“Happiness lies in the joy of achievement and the thrill of the creative effort.”
~Franklin D. Roosevelt
In our 4th/5th grade literature class we have been getting into the rhythm of doing homework weekly. In my last post I explained the various clubs that we started in order to tailor the homework to our students interests and strengths. There is no surprise that our Creative Club keeps gaining momentum, and more students are joining weekly, as children are naturally creative spirits!
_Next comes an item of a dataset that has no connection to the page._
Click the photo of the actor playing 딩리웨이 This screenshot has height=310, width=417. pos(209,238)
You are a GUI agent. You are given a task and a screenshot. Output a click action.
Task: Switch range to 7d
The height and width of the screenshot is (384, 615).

Our creative homework began with a series of small tasks that have been building over the weeks, starting with having the students fill out questionnaires to get them thinking about the trajectory of doing creative projects for literature homework. Next, they were asked to pick a book and write a proposal about an art piece they would create that depicted elements of their chosen book. The next week they were to create the proposed piece. Some did drawings, others dioramas. Both the proposals and the work itself brimmed with joy and showed interest on the part of our students. The next assignment entailed using the same book for inspiration and writing a creative story. While I eagerly await their stories to be turned in, I have designed their next assignment, which entails creating a summary both in writing and through visual representation.
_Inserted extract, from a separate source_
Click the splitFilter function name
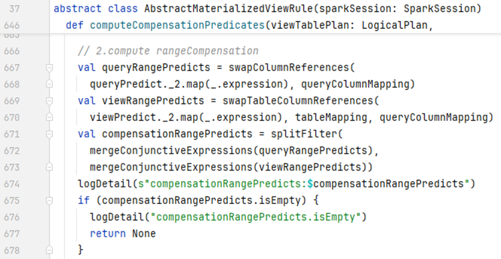Viewport: 501px width, 259px height. 304,134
Diorama of White Fang by Jack London
Having our students work with the same book for these assignments will help them further refine their thinking, and their representation of their metacognition, through both their writing and their art. Since we started with small tasks we can now easily scaffold our projects and introduce more complex assignments as we go. In addition, starting with creative assignments often makes homework more palatable for our students, and hopefully decreases the anxiety that homework often produces as a side effect. As we get ready for our first substantial book report, we will repeat our first steps (Brainstorm / Proposal / Produce / Creative Writing / Visual & Written Summary ) so our students will have a creative and manageable way to begin such an endeavor, that includes small tasks that weave between written work and hands on creative work.
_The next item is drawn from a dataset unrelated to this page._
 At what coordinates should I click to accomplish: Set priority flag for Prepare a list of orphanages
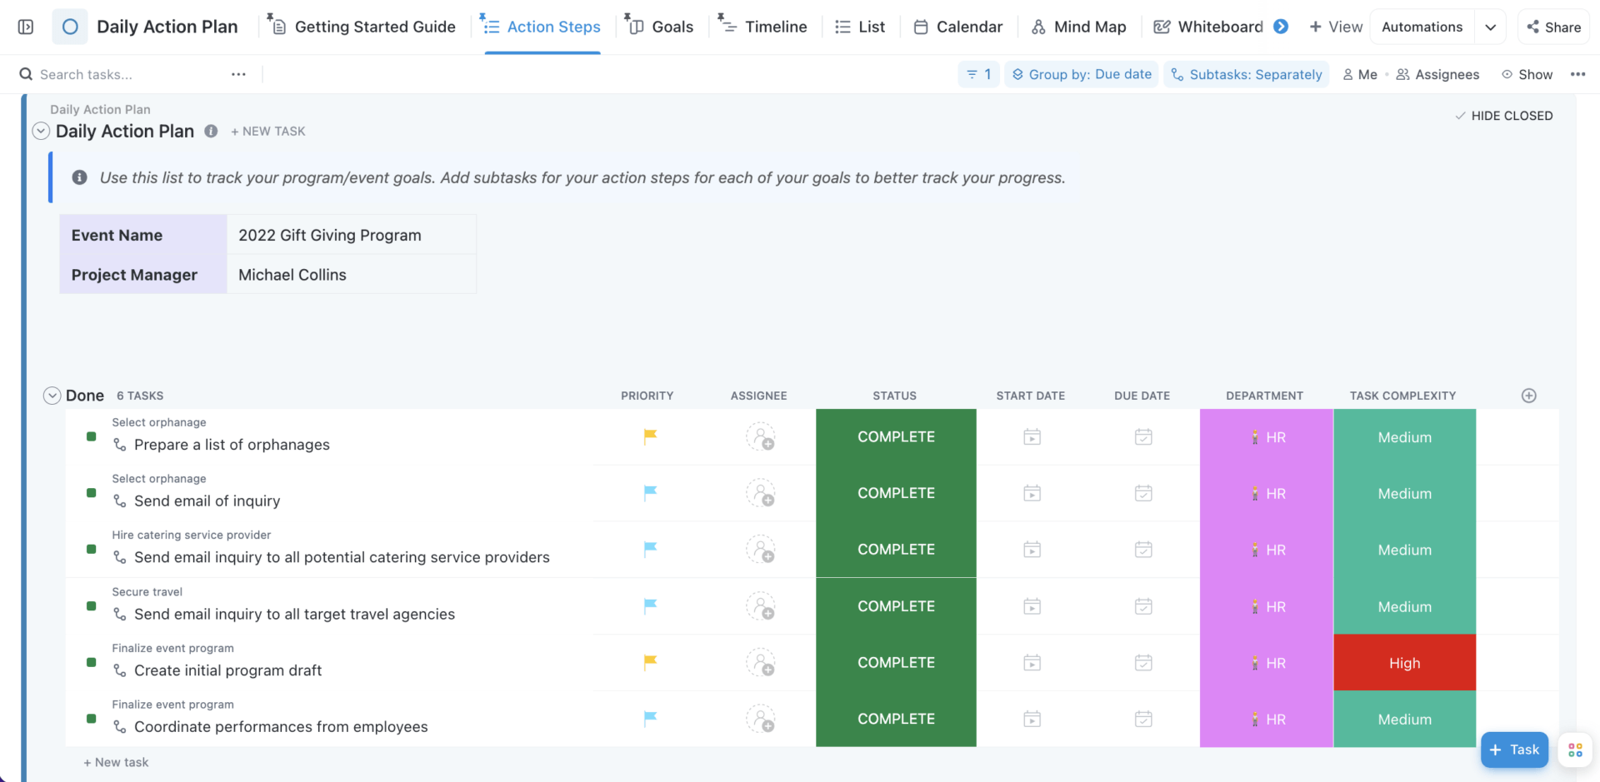coord(650,436)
“Creativity is just connecting things. When you ask creative people how they did something, they feel a little guilty because they didn’t really do it, they just saw something. It seemed obvious to them after a while. That’s because they were able to connect experiences they’ve had and synthesize new things.”
The desired effect is to feed the creative spirit, nourish and build academic skills, and provide a meaningful learning experience. Making learning meaningful and enjoyable is always my goal as a teacher and combining mediums in the classroom is one way I have found to achieve this. Our students creativity is now spreading out and becoming a visible element in our literature classroom, as the students drawings from read aloud dawn our walls, and they create large visual panels to represent our genre studies. I look forward to continuing to watch our students reading, comprehension, and creativity, blossom and bloom through their creative endeavors and their diligence.
Fantasy Panel ~ In Process
“It is the supreme art of the teacher to awaken joy in creative expression and knowledge.”